Bond Traders Face Reflation Fight That Will Echo Around World

Bond traders searching for an opportunity to challenge central banks are starting to look Down Under, where a likely showdown over yield-curve control is set to test the power of policy makers to contain the next wave of reflation bets.

The global trading day for bonds begins in earnest in Sydney each morning, giving developments in Australia’s $600 billion sovereign debt market an out-sized impact on sentiment. It was the scene of a dramatic “flash crash” last year when the yield program was announced, illustrating the potential for turmoil.

While the Reserve Bank of Australia has largely tamed markets since then, as the economy’s recovery strengthens, wagers against the RBA’s ability to keep yields lower look poised to rise.

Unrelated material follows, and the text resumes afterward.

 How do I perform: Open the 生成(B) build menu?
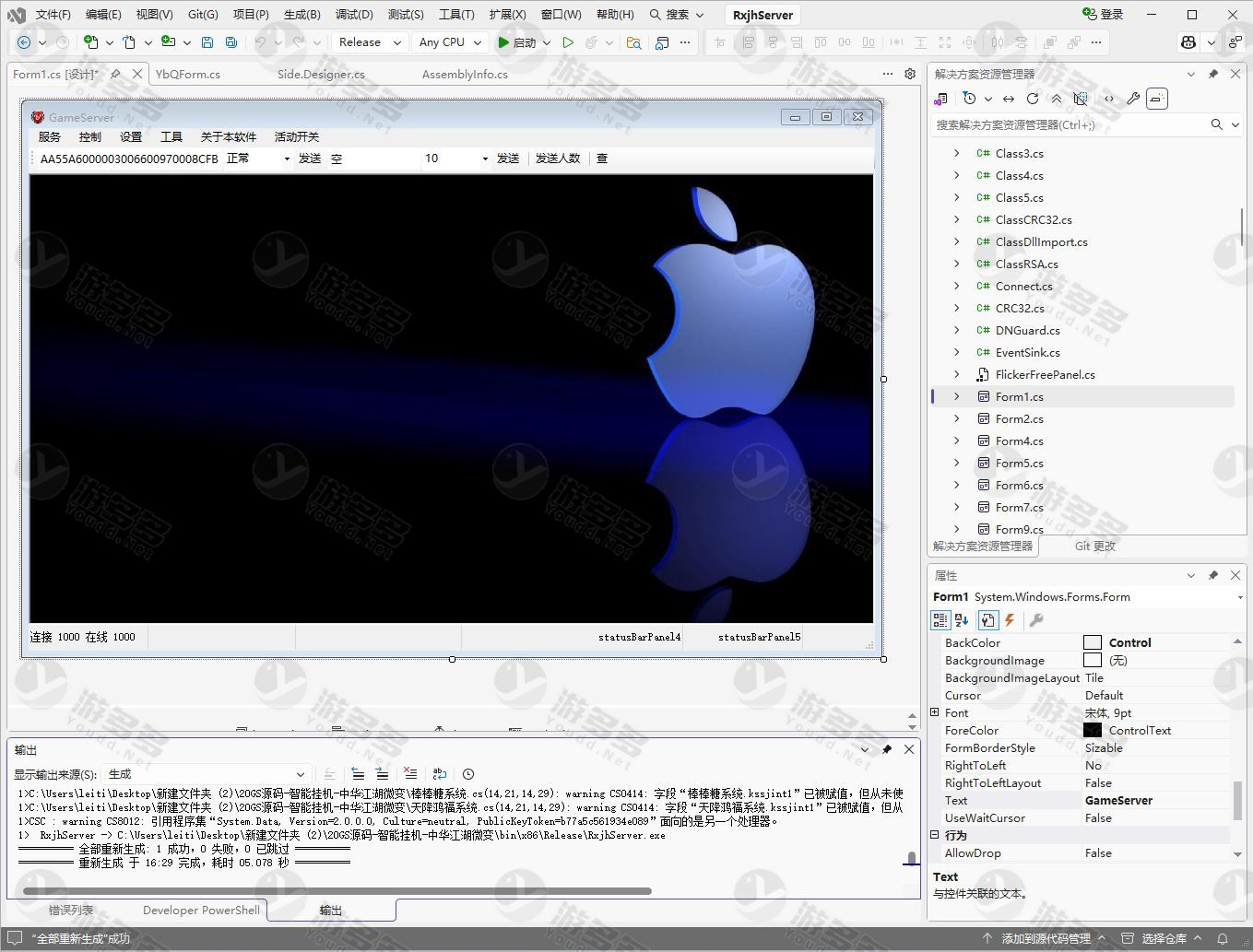point(301,15)
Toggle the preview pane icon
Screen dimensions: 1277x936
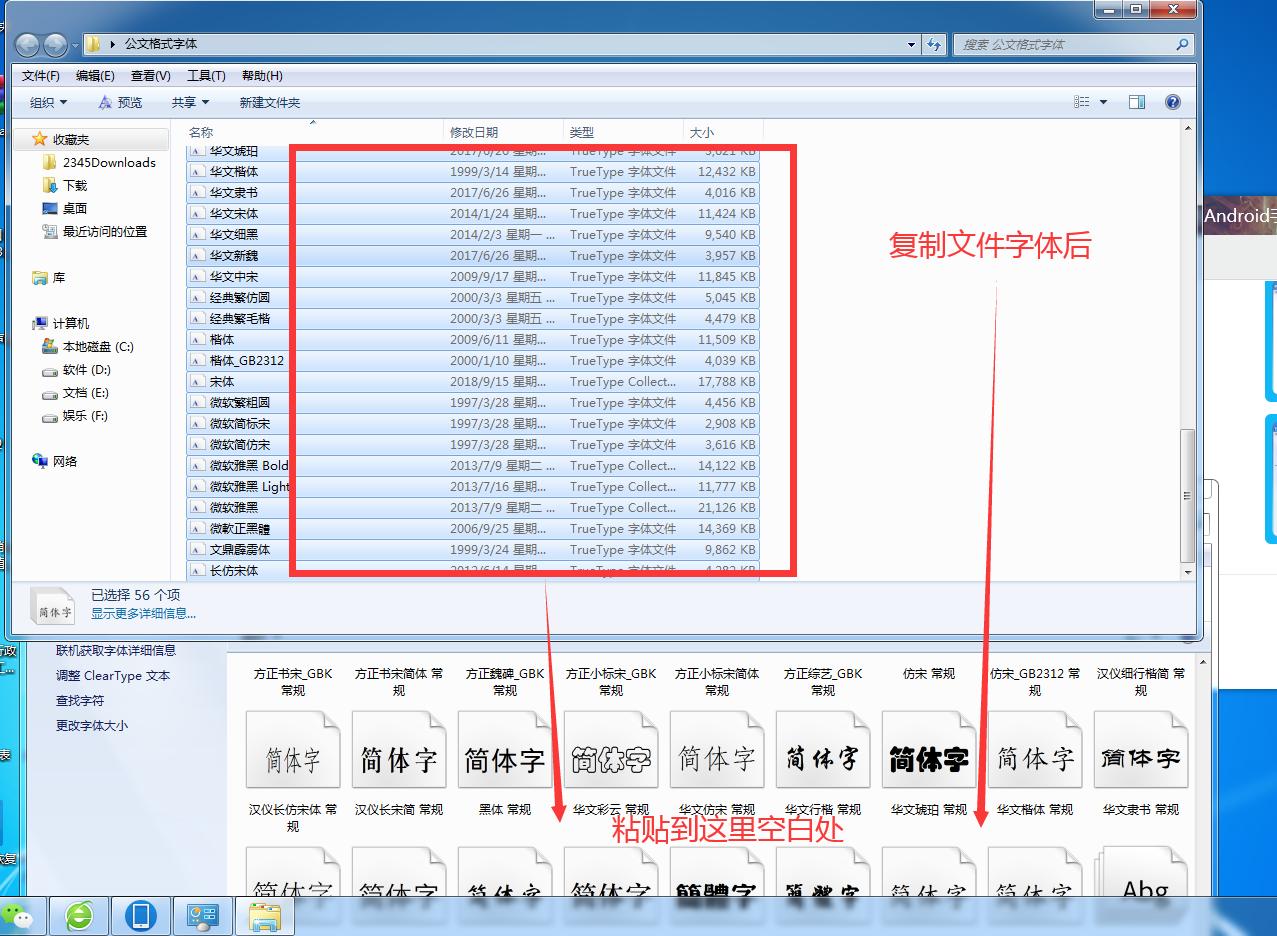[x=1139, y=101]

“If inflation expectations do start to un-anchor, then I think the RBA will be one of the first central banks to be tested by bond traders,” said Shaun Roache, an economist at S&P Global Ratings in Singapore. “The RBA is a canary in the coal mine for central banks as it is ahead in its labor market recovery.”

The RBA brought short-sellers quickly to heel when the global bond rout emboldened them to test its grip on yield control in February. After weeks of aggressive positioning by traders, the bank nudged up the cost of speculating on rising rates and the yield on benchmark three-year bonds fell neatly back into line with its 0.1% target.

But keeping the market at bay next time may prove more difficult, as vaccination campaigns gather pace in major economies and the U.S. recovery nears an “inflection point,” emboldening traders. Pressure is already apparent in Australia’s three-year swap rate, which is increasing the costs of managing interest-rate risks for corporate borrowers.